Ah, the America of my childhood — so full of bunk and bigotry

In the America of my childhood, the Crayola box contained a crayon labeled “flesh.”

By Mary Schmich

Chicago Tribune

In the America of my childhood, the Crayola box contained a crayon labeled “flesh.”

Flesh was intended to approximate the skin color of people. People, if the Crayola box was to be believed, came in one color, a pinky beige.

It was just one of the crazy things I was taught growing up.

In the America of my childhood, there were apparently only two genders, girls and boys, and what you were born with was what you were stuck with. The girls and boys grew up to be men and women. The men and women became Mom and Dad.

Mom and Dad were always married. Dad worked and Mom probably stayed home with the kids, unless she was black, in which case she might leave her home to go help take care of a white family’s house and kids.

In those days, nobody had two moms or two dads because, well, you know, nobody was gay.

In the America of my childhood, “gay” meant lighthearted and carefree.

Trans? It was not a word, though “transatlantic” was. It meant across the ocean and over to Europe, where our fathers had fought a war in countries occupied by people they called Frogs, Wops and Krauts. Some went to Japan and fought the Japs.

In the America of my childhood, we proudly learned that we belonged to a nation of immigrants. The immigrants came on transatlantic boats from places like England, Ireland, Germany, Poland. They were mostly pinky beige.

Polack jokes were popular.

And let’s not forget the Italian, Christopher Columbus, who in fourteen hundred and ninety-two sailed the ocean blue to discover the America of my childhood.

So many ways that storyline was wrong, but why complicate a good yarn?

In that long-ago but not so distant America, a married woman took her husband’s last name, and in some matters, his first name too. So Mary Ellen Findlay, for example, became Mrs. F. George Schmich, her “maiden” name, as it was called, subsumed into a man’s identity.

Unmarried women were, sadly, spinsters.

In my childhood America, divorce was scandalous and usually the woman’s fault. Pity children like the girl named Nancy who transferred into my grade school. When we heard Nancy lived in an apartment with her divorced mother, we were shocked. Divorce was a sin and, to make matters worse, nobody reputable lived in apartments, except New Yorkers.

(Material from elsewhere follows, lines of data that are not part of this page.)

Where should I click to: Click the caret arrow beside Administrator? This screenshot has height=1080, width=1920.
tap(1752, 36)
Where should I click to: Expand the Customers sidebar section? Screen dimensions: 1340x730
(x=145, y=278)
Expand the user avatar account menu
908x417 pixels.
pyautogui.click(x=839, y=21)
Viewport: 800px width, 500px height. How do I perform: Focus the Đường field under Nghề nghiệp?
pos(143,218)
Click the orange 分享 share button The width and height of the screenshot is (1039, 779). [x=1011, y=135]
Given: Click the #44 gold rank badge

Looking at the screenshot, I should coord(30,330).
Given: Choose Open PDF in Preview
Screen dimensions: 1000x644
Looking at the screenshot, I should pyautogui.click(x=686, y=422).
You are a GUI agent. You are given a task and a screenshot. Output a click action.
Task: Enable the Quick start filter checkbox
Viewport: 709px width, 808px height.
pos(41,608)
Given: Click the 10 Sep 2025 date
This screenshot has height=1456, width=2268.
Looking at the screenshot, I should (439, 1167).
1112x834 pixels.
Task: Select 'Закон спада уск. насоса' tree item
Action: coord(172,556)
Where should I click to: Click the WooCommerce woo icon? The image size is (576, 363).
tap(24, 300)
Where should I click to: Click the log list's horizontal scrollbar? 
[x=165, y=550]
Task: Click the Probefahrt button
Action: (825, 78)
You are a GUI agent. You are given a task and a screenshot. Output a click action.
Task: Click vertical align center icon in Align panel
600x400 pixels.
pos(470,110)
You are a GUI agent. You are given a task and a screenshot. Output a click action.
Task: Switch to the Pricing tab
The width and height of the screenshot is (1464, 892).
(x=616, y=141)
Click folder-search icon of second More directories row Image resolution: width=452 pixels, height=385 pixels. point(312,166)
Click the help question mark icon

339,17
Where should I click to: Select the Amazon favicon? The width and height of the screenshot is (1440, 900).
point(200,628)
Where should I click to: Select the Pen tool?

In that great America of old, children gathered in school yards and backyards to play cowboys and Indians. The cowboys had toy guns. The Indians had toy bows and arrows. The Indians, also known as Injuns, spoke only one word: “How!” They usually lost.

Injuns weren’t always the enemy, though. They made good mascots.

In that world — the world of “Ozzie and Harriet,” “Leave it to Beaver” and “Father Knows Best” — almost all the people on TV were white, except Amos ’n’ Andy, two black sitcom characters who lived in Harlem.

In that long-ago America, in which nearly 90 percent of the population was white, brown skin was exotic and entertaining, except when it was scary.

In those days, Mexicans were people who lived in Mexico, where they wore big sombreros and said things like “Ay, caramba!”

Arabs — pronounced Ay-rabs — belonged to cartoons and movies, where they possessed magical powers that they exercised with words like “Abracadabra!” and “Open sesame!”

In my childhood America, a white man named Ray Stevens had a big hit with the song “Ahab the Arab,” about the “sheikh of the burning sands,” a woman named Fatima and a camel named Clyde.

And let’s not forget China. American children were told to eat everything on their plate because children in China were starving. Those who disobeyed might be spanked.

Even Dr. Benjamin Spock, who wrote the book that told our mothers how to raise us, said spanking was OK (though he later deplored it), and most American parents disciplined their children with their hands.

I could go on, but you get the point. The America of my childhood was a great land in many ways, but it was full of bigotry and bunk.

When I think back on all the crazy things taught to children of my generation, by adults who were poorly taught themselves, I marvel that a country steeped in so much ignorance has advanced as much as it has.

The ignorance hasn’t vanished. There remain people raised in the America of my childhood who cling to the ridiculous things we were taught.

But what makes this country great isn’t what we used to be. Our greatness lies in our ability to change. In fits and starts, we keep opening to new and more nuanced understandings of ourselves and other people.

“We” isn’t everyone, but it’s enough that even in the midst of the daily madness there’s cause for hope.

The question we should ask ourselves today is: What are we teaching children now that we’ll look back on as ignorance?

By the way, the “flesh” crayon was renamed “peach.”